On 20 May 2015, the European Parliament adopted the Fourth Money Laundering Directive. This directive obligates EU member states to adopt a UBO-register of corporate and legal entities. Such register should include at least the name, the month and year of birth, the nationality and the country of residence of the UBO, and additionally, the nature and extend of the beneficial interest held by the UBO. The register should be accessible to the respective tax authorities, obliged entities (for example banks, lawyers and notaries, as they have to perform KYC procedures) and the public if they have a “legitimate interest”.
On 18 March, the European Commission published a proposal to amend the Directive on administrative cooperation between Member States (Directive 2011/16/EU). The proposal entails a mandatory exchange of information on cross-border rulings and advance pricing arrangements. If the proposal is approved, it will become effective as per 1 January 2016. [/message_box]
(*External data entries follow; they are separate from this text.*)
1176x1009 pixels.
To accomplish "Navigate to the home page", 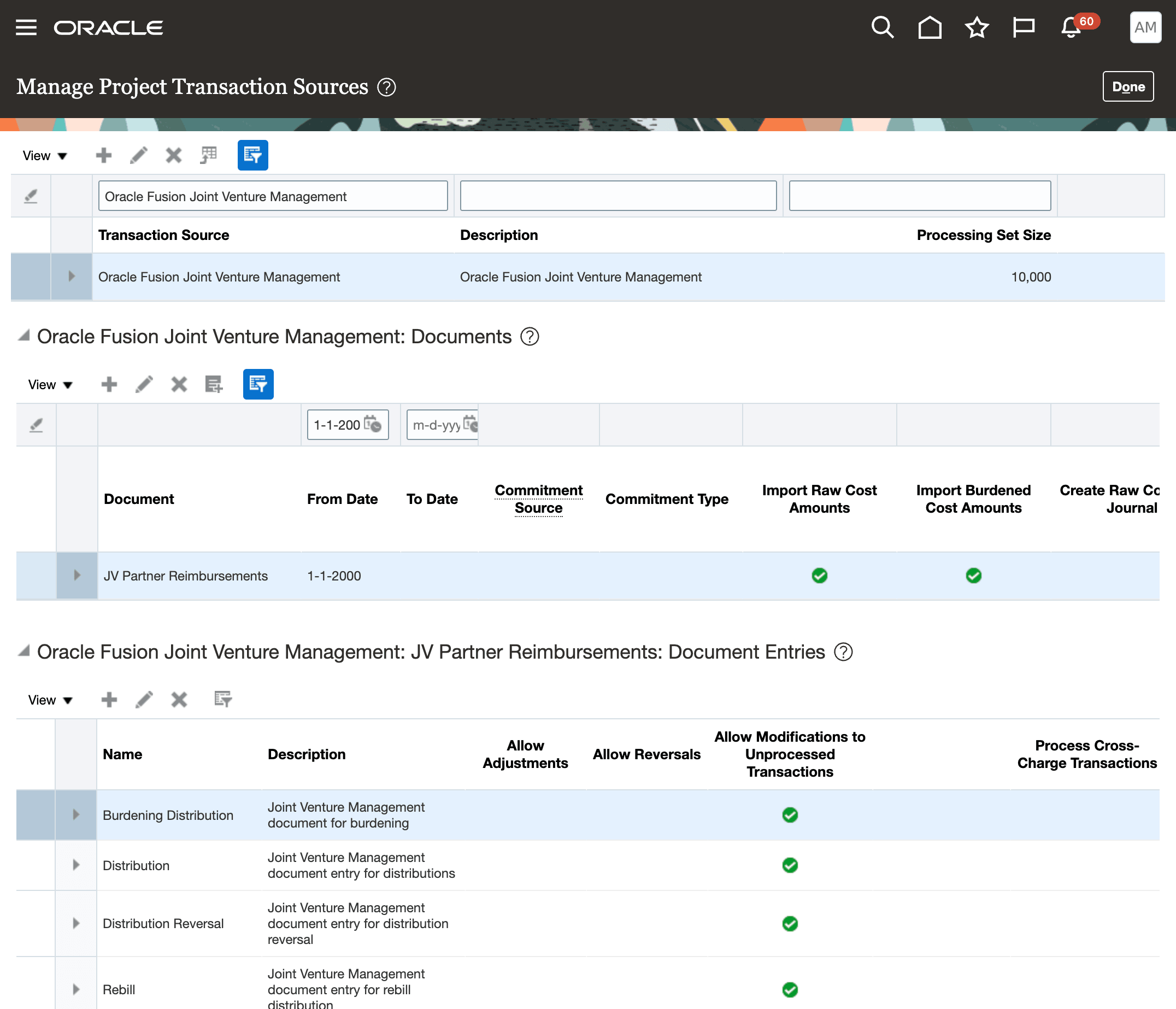I will click(929, 27).
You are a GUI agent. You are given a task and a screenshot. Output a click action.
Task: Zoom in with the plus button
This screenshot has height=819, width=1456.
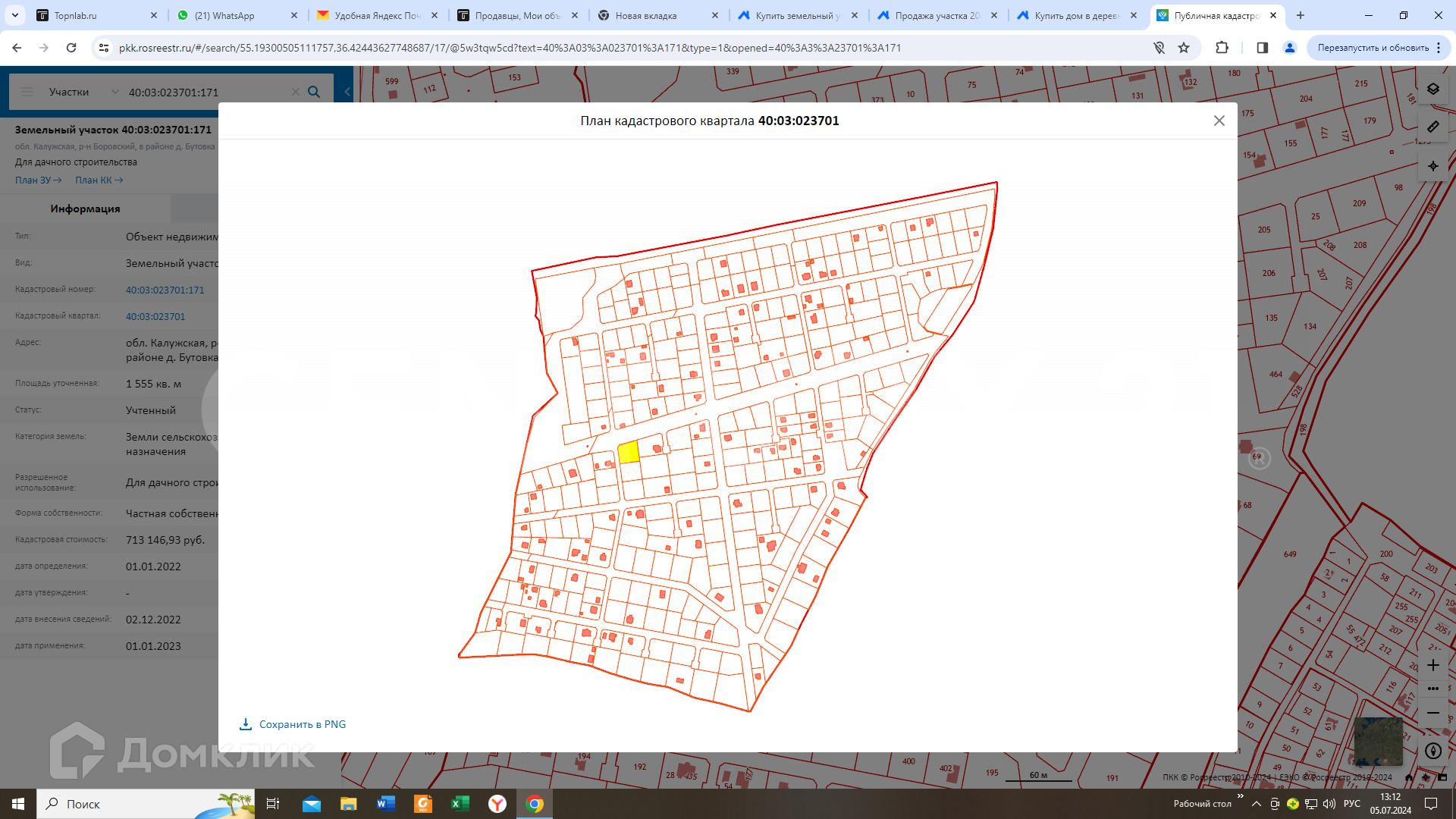tap(1432, 665)
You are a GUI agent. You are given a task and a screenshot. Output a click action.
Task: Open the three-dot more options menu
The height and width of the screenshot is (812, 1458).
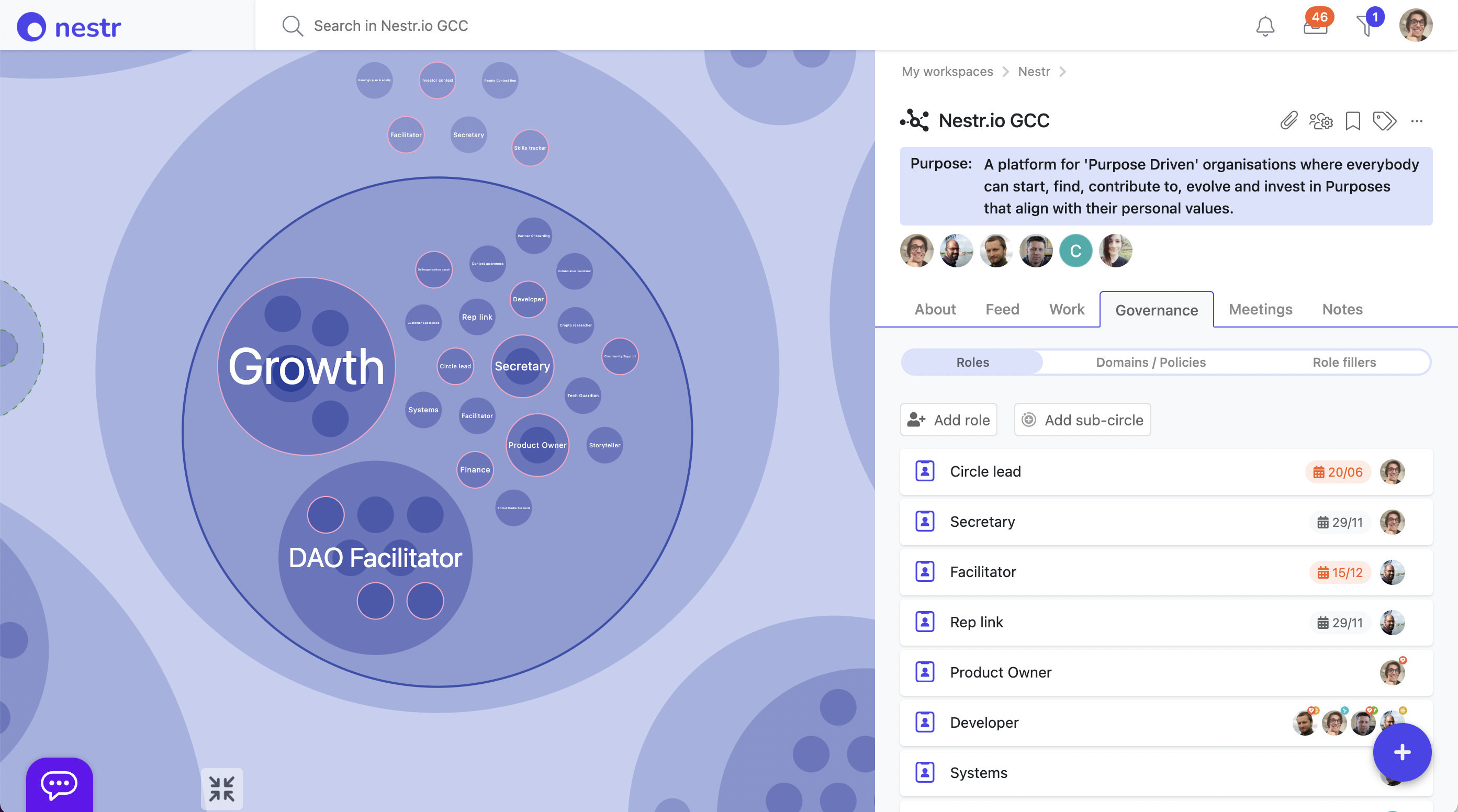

The European Union and Switzerland have initiated an agreement that will require both Switzerland and the EU member states to automatically exchange information as of 2018 in relation with the financial accounts of their citizens. The financial account data includes, amongst others, names, addresses, tax ID numbers and dates of birth of accountholders.
The driving force behind the agreement is to prevent EU residents to hide undeclared income in Swiss accounts, as to evade paying taxes.
In an effort to provide as much transparency on the Dutch Ruling practice as possible without violating confidentiality, the Dutch Under Minister of Finance provided insight information on the Dutch ruling practice in a letter to Parliament. He provided information in relation to the ruling practice itself, in relation with the type of rulings concluded, as well as information on the number of rulings concluded.
The Under Minister of Finance also stated that he sees no reason to systematically inform Parliament, thus without cause, of concluded rulings. He declared that systematically informing Parliament of concluded rulings, even if informed on a confidential basis, violates the trust of the tax payer in the Dutch tax authorities, and with that, the trust in the Netherlands as a state of residence.
On 6 February 2015 the OECD published three papers addressing different developments in the BEPS Action plan:
Action 5: Agreement on modified nexus approach for IP regimes
Action 13: Guidance on the implementation of transfer pricing documentation and country-by-country reporting
Action 15: A mandate for the development of multilateral instrument on tax treaty measures to tackle BEPS
The OECD will present these developments during the G-20 Ministers of Finance meeting of 9-11 February 2015.
In accordance with the base erosion and profit-shifting (BEPS) project, the OECD on September 16 released its first recommendations to G-20 finance ministers and central bank governors for a coordinated international approach to combat tax avoidance by multinational enterprises. The reports address seven of the 15 items listed in the BEPS action plan.
The EU-Council of Economic and Finance Ministers have adopted the amendments to the Parent Subsidiary Directive, challenging hybrid financial instruments which have the characteristics of both debt and equity.
A payment on hybrid financial instruments could be eligible for tax deduction in the state of source, and at the same time, be tax exempt in the state of residence (double non-taxation). The adopted amendments provide for a mandatory limitation of the exemption in the state of residence, to the extent the (interest) payments are deductible in the state of source.
All EU member states are required to implement the amendments in their domestic legislation no later than 31 December 2015.
In January, the Dutch Minister of Finance published guidance notes in relation with the intergovernmental agreement (“IGA”) concluded between the Netherlands and the United States.
The IGA facilitates the intergovernmental implementation of FATCA, aimed to combat tax evasion by U.S. persons holding assets through offshore entities and accounts.
The guidance notes provide for technical clarification of certain aspects of the concluded IGA.
In between 16 and 19 December the OECD published the following public discussion drafts on specific issues under these action plans:
Action 4: Limitations on interest deductions
Action 8-10: Transfer pricing for risk re-characterization and special measures
Action 10: Profit split method for transfer pricing in the context of global value chains
Action 10: Transfer pricing for commodity transactions
Action 14: Improving dispute resolutions
Following the decision of the EU Court of Justice in June, the Amsterdam High Court ruled that the Dutch tax authorities should have allowed a fiscal unity between:
- Dutch sister companies while being held (in)directly by a EU resident parent company; and
- A Dutch parent company and a Dutch second-tier subsidiary, while the second-tier subsidiary is held through a EU resident (first tier) subsidiary.
It is expected that the Dutch tax law should be amended, following this ruling.